Les actes de procédure sont à la fois circonscrits dans le cadre de l’instance, dans les formes et délais prévus par le code de procédure civile. Leurs délais sont tantôt prévus par la loi, tantôt fixés par le juge.

On ne trouve pas dans le code de procédure civile ivoirien un régime propre aux délais. Mais par application de certaines règles prévues par ce code, à l’exemple des règles de la franchise des délais prévues par l’article 430, on appréhende des règles traditionnelles de fixation des délais pour ce qui concerne notamment la computation des délais, la modification de la durée et la sanction de l’inobservation des délais prévus par la loi.
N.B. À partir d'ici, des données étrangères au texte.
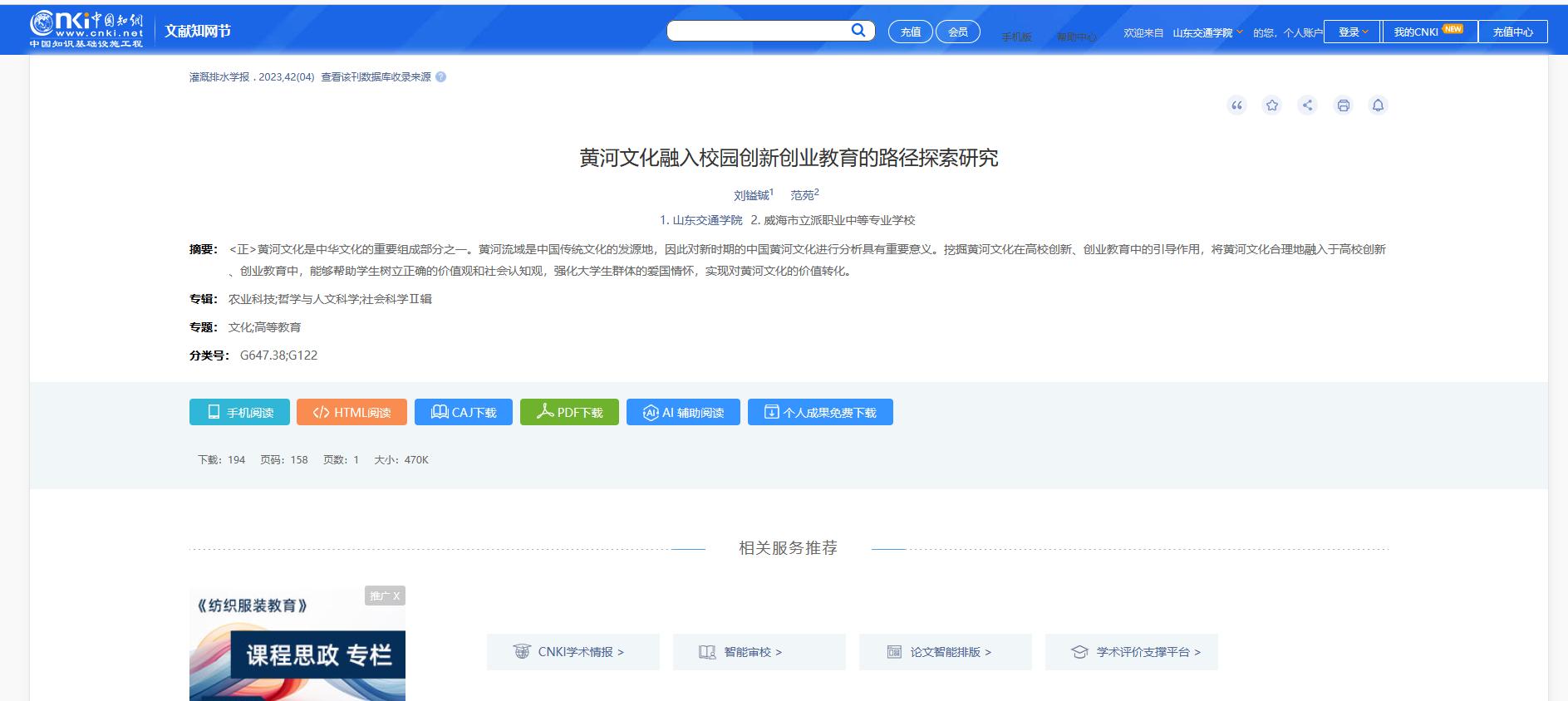Viewport: 1568px width, 701px height.
Task: Click the quote citation icon
Action: (1236, 105)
I : Les généralités sur les délais de procédure

A- Les règles de la computation des délais

Les délais peuvent être fixés en heures, en jours, en mois ou en années. On observe que dans la pratique, les délais sont le plus souvent fixés en jours ou en mois, mais ce qu’il importe de savoir, c’est comment compter ces délais, car une erreur de computation de délai peut avoir des conséquences désastreuses pour la procédure.

Comme annoncé plus haut, les délais fixés en heure sont rares. On les rencontre essentiellement en matière de référé d’heure à heure. En revanche, les délais fixés en nombre de jours, sont fréquents et se calculent de jour à jour, chaque espace de temps de minuit à minuit constitue une journée.

Il arrive que ces délais soient calculés en mois. C’est le cas des délais pour interjeter appel d’un jugement. Dans ce cas, il faut observer que ces délais ne sont pas calculés par période de 30 jours, mais de quantième en quantième suivant les règles du calendrier grégorien. Et on ne tient pas compte de la durée réelle de chaque mois.

Ainsi, le délai d’un mois qui commence le 22 février prendra fin le 22 mars. Ce qui veut dire qu’il ne faut pas confondre un délai d’un mois avec un délai de 30 jours. Et lorsque dans le mois il n’y a pas de quantième identique à celui qui a servi de point de départ, le délai expire le dernier jour du mois.

Exemple : un délai d’un mois qui a pour point de départ le 31 mars expire le 30 avril.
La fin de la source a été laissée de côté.